EXTRACT TO READ:
________________

Day 2 of the 12 Tales of the Holiday Season…Sharon Ledwith

Day 2 of the 12 Tales of the Holiday Season…Sharon Ledwith

It’s December 14th, Day 2 of the 12 Days, and we’ve got children’s author Sharon Ledwith weighing in on Jolabokaflod…

What on Earth is Jolabokaflod…
by Sharon Ledwith
Blame the Icelanders for this one. Upon hearing about this holiday tradition, as well as being an author, I was excited to write this article. Jolabokaflod literally translates into ‘Christmas Book Flood’. Sign me up for that deluge! It’s the Icelandic tradition celebrated on Christmas Eve to give and receive new books as gifts. There’s also the gifting of chocolate in this celebration, and let’s face it—who doesn’t want to receive books and chocolates for Christmas? *Holds hand up high, waving frantically* So, how did this unique tradition begin? In truth, the true origin of Jolabokaflod is unknown, but there are a few theories floating around in cyber space.
Theory One: It’s believed that this tradition started in the 1930s with a book club called The Reykjavik Library Foundation. Since Icelanders must deal with long dark winters, the Foundation wanted to encourage their people to read more during this time. Hence, Jolabokaflod was established as an annual event to coincide with Christmas Eve, so people could exchange new books to make their winters more bearable.
Theory Two: Jolabokaflod a.k.a. Christmas Book Flood began as a way to promote literacy in Iceland. There was a study done from the 1800s that found only 50% of Icelanders could read. That’s a big chunk out of a relatively small population! So, again to encourage people to learn how to read, the tradition was initiated. Hey, what a better place to bundle up in a cozy blanket by the fire with a cup of hot chocolate or mulled wine, and read a book?
Theory Three: During World War 2, paper was one of the few items in Iceland not rationed. This allowed for the continued publishing of books and printing of newspapers. As a result, Icelanders habitually gave books as gifts for the holiday season.

________________

PROBLEM 1:
Output the passage of the Jolabokaflod article from "Theory Two: Jolabokaflod" to "the holiday season." word for word.
PROBLEM 2:
Summarize the Jolabokaflod article in two sentences.
The listing placed after this has no role in the work.

________________

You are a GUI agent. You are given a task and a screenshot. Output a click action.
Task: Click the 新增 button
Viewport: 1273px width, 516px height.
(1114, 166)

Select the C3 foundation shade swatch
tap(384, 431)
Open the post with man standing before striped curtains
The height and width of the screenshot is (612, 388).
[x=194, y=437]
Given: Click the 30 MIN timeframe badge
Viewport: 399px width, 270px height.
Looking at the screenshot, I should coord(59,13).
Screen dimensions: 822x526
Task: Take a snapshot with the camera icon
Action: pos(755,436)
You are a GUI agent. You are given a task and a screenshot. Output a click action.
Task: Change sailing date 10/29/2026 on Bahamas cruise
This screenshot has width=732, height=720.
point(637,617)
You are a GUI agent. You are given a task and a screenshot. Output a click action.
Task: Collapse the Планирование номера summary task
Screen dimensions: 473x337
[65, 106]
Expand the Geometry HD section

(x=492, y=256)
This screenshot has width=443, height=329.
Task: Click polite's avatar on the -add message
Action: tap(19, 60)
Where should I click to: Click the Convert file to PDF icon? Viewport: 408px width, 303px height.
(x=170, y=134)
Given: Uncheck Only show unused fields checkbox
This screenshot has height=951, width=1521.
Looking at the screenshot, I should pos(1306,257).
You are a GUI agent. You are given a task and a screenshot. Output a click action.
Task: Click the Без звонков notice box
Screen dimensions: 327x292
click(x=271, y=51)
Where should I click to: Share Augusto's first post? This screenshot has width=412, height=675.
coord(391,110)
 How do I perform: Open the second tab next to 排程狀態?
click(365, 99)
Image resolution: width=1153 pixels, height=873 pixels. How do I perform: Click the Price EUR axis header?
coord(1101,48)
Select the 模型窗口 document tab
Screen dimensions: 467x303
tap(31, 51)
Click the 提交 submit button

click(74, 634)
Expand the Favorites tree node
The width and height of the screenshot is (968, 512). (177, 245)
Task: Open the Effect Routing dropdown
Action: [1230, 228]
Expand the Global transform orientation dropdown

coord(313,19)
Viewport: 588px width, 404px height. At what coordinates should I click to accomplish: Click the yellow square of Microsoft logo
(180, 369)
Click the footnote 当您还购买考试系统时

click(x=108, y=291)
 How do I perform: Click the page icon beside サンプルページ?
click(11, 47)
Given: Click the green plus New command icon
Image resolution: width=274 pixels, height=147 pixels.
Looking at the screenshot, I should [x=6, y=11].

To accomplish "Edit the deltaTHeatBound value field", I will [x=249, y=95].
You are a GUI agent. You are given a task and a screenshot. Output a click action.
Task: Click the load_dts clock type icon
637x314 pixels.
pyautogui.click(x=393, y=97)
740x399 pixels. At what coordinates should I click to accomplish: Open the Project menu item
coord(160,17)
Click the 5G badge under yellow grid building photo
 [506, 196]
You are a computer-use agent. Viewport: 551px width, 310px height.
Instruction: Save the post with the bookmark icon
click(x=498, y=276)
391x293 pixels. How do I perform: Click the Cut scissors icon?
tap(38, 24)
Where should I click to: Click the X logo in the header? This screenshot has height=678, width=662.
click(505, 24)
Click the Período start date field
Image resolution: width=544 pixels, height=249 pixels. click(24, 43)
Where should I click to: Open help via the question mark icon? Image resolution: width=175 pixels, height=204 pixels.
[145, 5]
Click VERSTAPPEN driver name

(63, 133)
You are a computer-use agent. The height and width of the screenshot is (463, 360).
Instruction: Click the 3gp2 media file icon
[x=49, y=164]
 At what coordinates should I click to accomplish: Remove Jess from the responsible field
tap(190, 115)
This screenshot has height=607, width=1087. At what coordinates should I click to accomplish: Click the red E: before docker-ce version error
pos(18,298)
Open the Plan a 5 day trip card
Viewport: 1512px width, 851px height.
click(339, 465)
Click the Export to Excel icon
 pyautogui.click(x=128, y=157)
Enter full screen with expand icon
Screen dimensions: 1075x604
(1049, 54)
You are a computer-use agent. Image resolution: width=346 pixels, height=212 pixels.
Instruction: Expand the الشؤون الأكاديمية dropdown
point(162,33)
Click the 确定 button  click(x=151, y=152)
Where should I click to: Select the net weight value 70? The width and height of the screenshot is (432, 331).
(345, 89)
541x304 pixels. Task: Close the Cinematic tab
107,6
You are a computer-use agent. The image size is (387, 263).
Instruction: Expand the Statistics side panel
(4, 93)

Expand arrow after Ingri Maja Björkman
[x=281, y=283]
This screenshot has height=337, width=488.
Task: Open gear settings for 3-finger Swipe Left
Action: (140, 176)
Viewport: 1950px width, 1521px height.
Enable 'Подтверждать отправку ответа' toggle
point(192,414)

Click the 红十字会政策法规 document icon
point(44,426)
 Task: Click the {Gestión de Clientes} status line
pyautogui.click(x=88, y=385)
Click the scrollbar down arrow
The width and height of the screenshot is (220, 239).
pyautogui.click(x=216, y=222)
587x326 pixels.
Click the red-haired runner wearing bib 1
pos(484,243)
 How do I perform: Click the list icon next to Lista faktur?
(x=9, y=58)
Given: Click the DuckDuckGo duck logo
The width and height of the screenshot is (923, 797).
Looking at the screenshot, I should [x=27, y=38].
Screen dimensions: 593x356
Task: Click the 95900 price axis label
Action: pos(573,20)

________________

COMPLETE RESPONSE 1:
Theory Two: Jolabokaflod a.k.a. Christmas Book Flood began as a way to promote literacy in Iceland. There was a study done from the 1800s that found only 50% of Icelanders could read. That’s a big chunk out of a relatively small population! So, again to encourage people to learn how to read, the tradition was initiated. Hey, what a better place to bundle up in a cozy blanket by the fire with a cup of hot chocolate or mulled wine, and read a book?
Theory Three: During World War 2, paper was one of the few items in Iceland not rationed. This allowed for the continued publishing of books and printing of newspapers. As a result, Icelanders habitually gave books as gifts for the holiday season.

COMPLETE RESPONSE 2:
Jolabokaflod, meaning "Christmas Book Flood," is an Icelandic Christmas Eve tradition of giving and receiving new books, along with chocolate, and its true origin is unknown. Theories trace it to a 1930s book club, The Reykjavik Library Foundation, encouraging reading through long dark winters, to an effort to promote literacy after an 1800s study found only half of Icelanders could read, or to paper staying unrationed during World War 2, which kept books in print and made them habitual holiday gifts.